Today was a long, chaotic day. A day of responsibilities to be fulfilled and expectations to be met—and a day when my need to be in control of circumstances and events may just have spiralled slightly into the realm of subdued panic. A day, in short, where moment-by-moment trust in God was at best a briefly remembered abstraction. Precisely the kind of day when I need to remember—meditate on, chew and swallow and digest—Psalm 4.
I didn’t see a theme in this psalm at first glance. It seems like David is jumping all over the place—talking about the righteousness of God, then about those who utter vain words, then a verse later covering anger, and then wine? What is that about? Well, I think trust is the theme here—David is essentially talking about trusting God in a variety of circumstances.
In verse one, David’s cry underlines the foundation for a life of trust. “Answer me when I call, O God of my righteousness!” This is remarkable, extraordinary. Don’t forget—naturally, you are God’s enemy. Naturally, God should pursue you not in love, but in vengeance. But remarkably and astonishingly, everything about your salvation, your righteousness before him, is taken out of your dead hands and flung on his shoulders. And suddenly your relationship with God becomes one of trust. God is no longer your enemy, but father and brother and friend.
In this context the rest of the psalm suddenly (to me, at least) makes a little more sense. God is my righteousness, the One I trust; therefore I can call on him when I am in distress. He has saved me, becoming my righteousness; I know he will “be gracious to me and hear my prayer!” I’ve been deliberately using the word “trust” instead of “faith” to describe the theme of this psalm. Prayer, according to O. Hallesby, is helplessness and faith. There’s often an emotional component to that—a realization that I am helpless, but also a feeling of helplesness—and trusting God in those circumstances when I feel absolutely helpless sounds to me like implicit, childlike trust in my Father. Yes, I may be in distress; yes, I am in the midst of a culture where men “love vain words and seek after lies.” But I know that “the Lord hears when I call to him,” (verse three).
When I first read verses four and five, I thought of vengeance. “Don’t sin in your anger,” they seem to say, “and trust that God will avenge himself on your enemies.” But wait—wasn’t I God’s enemy? God avenged my sin, avenged himself against me by his own death.When I “put my trust in the Lord” (verse five), when I’m angry, what I’m really asking, whether I realize it or not, is that the person I’m angry with will be saved. I’m asking God to love my enemies.
Ps. 107: 9 says, “He satisfies the longing soul, and the hungry soul he fills with good things.” I forget this all the time. It’s so tempting to look at everything around me, the lure of success or money or shallow, self-serving “love” or….the list goes on and on. It all looks so beautiful, so worthwhile, so….satisfying! It’s far too easy, in a busy week like this one, to assume that satisfaction and meaning will be found in getting everything accomplished, by avoiding failure—by meeting my own standards.

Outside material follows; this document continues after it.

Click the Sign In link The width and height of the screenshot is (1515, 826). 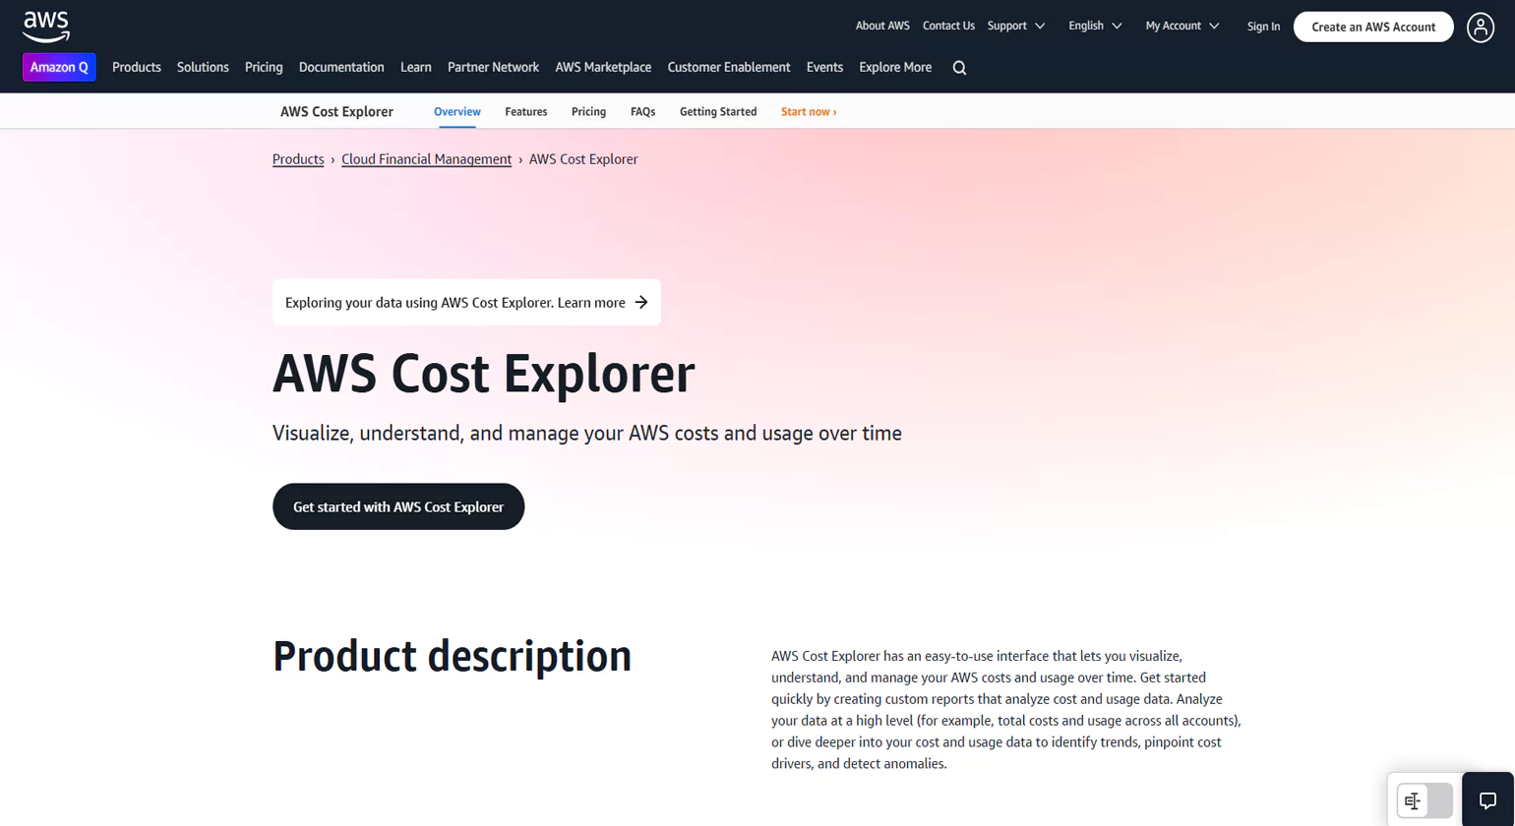coord(1263,26)
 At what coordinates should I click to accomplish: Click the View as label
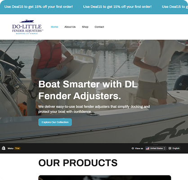pyautogui.click(x=139, y=149)
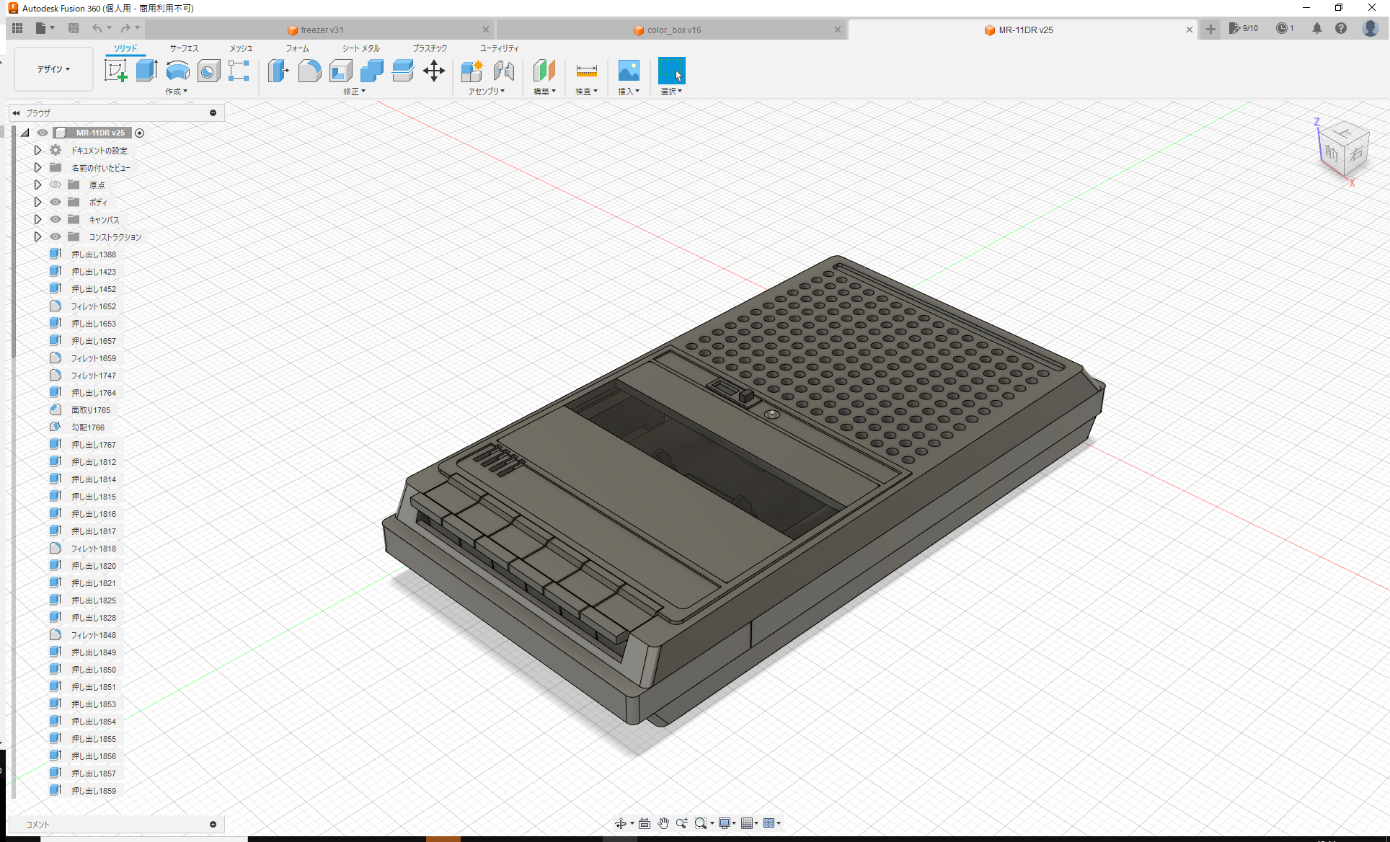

But verses six and seven are an affirmation that God is what I need. “You have put more joy in my heart than they have when their grain and wine abound…!” I need God to show me the light of his face; I need to trust that God—not getting to school on time despite traffic—is the satisfaction of my soul.
Finally, David seems to conclude, we can rest in the one who allows us to sleep in peace and safety. There is nothing for us to do but be still and trust this God who transcends circumstances and reveals himself as the one capable (as if that word begins to describe it) of being our righteousness, our rock, our all-in-all.